> Request
Extract every line of text from the entries below and reproduce each one without changes, leaving the pictures out of your answer.

> Data shown

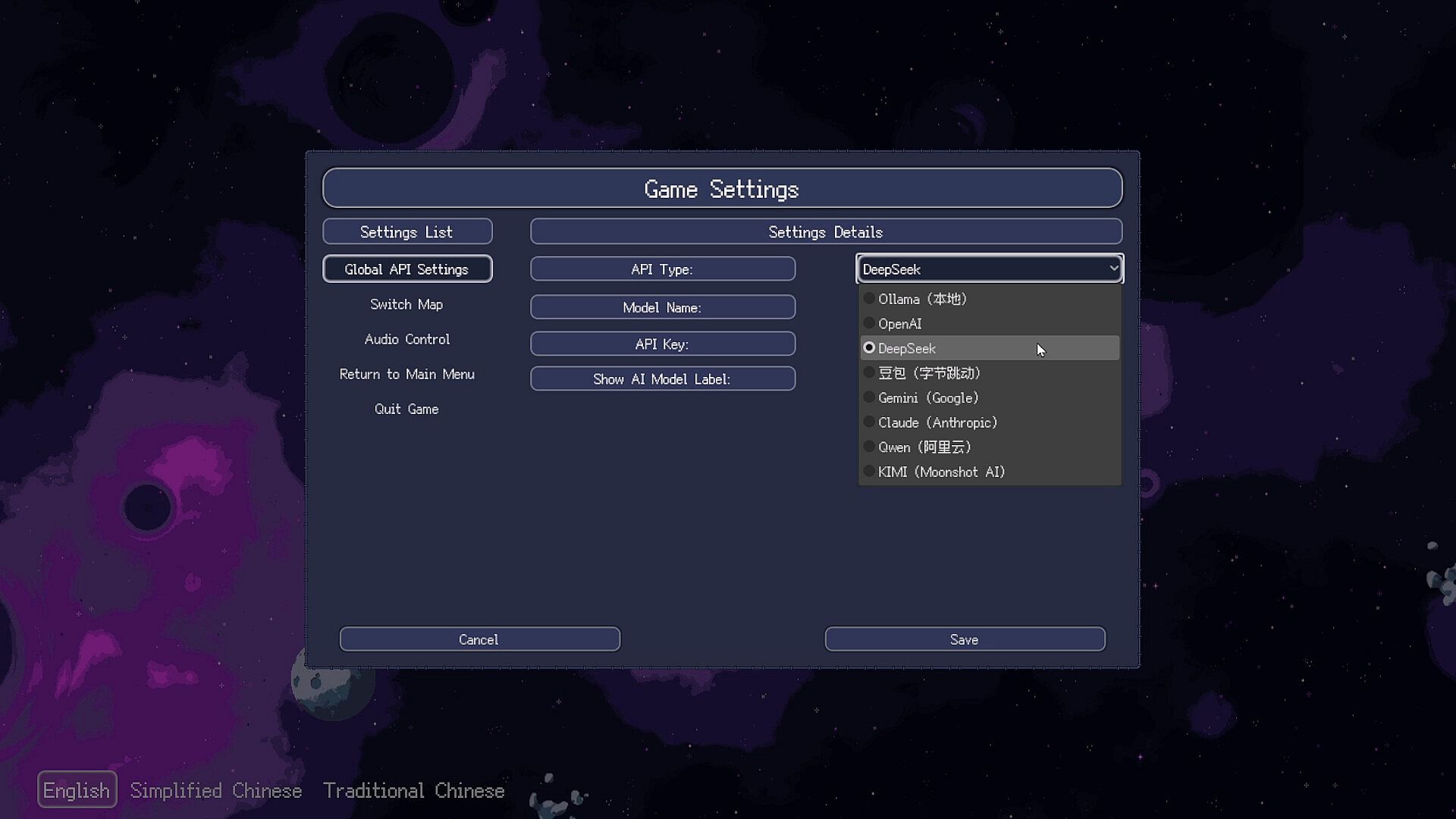
Task: Go to Audio Control settings
Action: (406, 339)
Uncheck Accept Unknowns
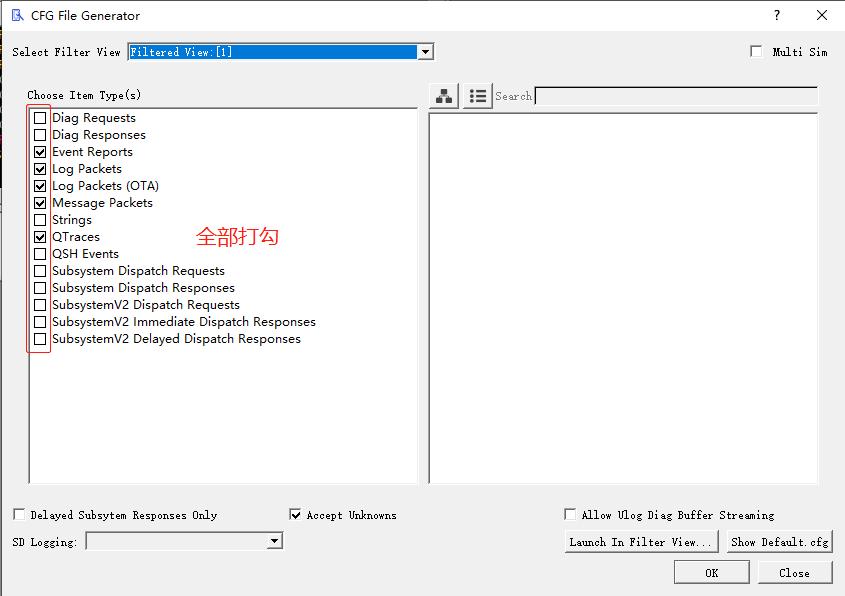845x596 pixels. coord(296,514)
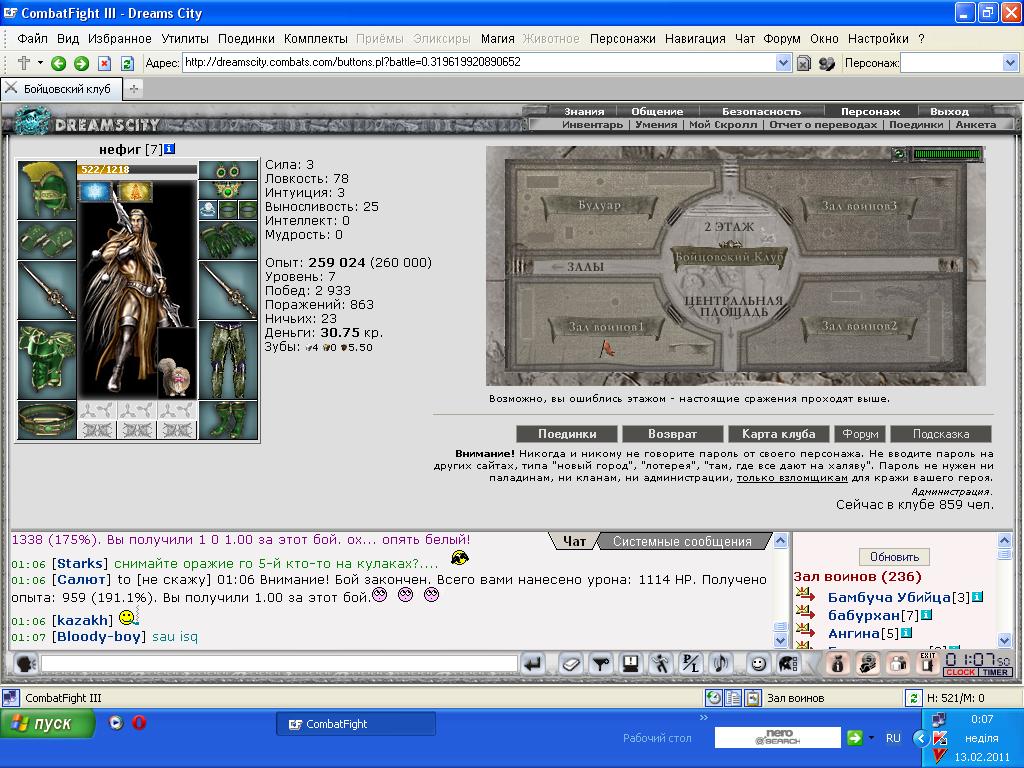1024x768 pixels.
Task: Expand the address bar URL dropdown
Action: tap(784, 63)
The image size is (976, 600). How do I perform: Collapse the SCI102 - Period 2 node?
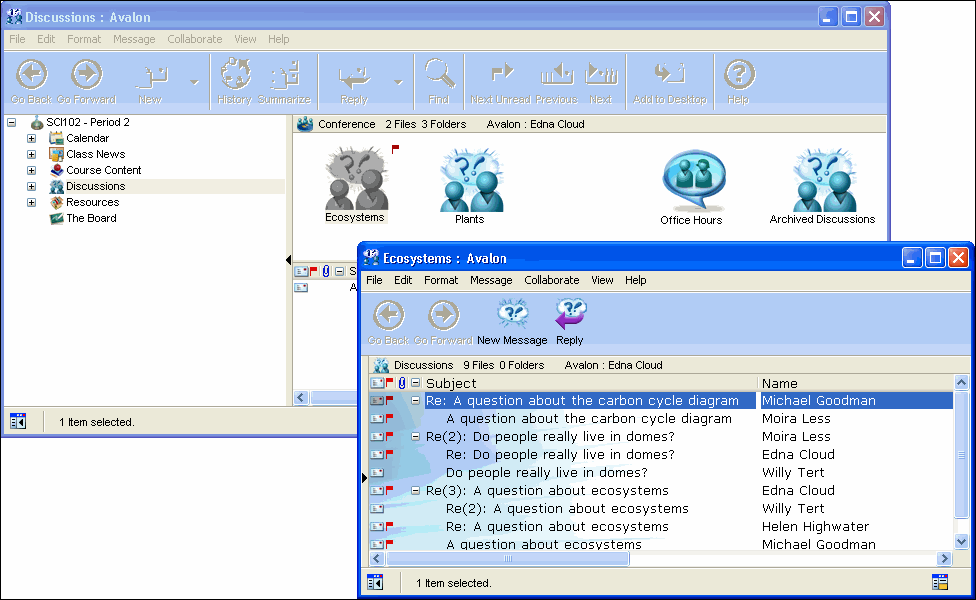coord(11,122)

> Task response
Task: Go to Audio Control settings
Action: (406, 339)
Uncheck Accept Unknowns
845x596 pixels. coord(296,514)
1024x768 pixels.
Task: Expand the address bar URL dropdown
Action: tap(784, 63)
The image size is (976, 600). How do I perform: Collapse the SCI102 - Period 2 node?
coord(11,122)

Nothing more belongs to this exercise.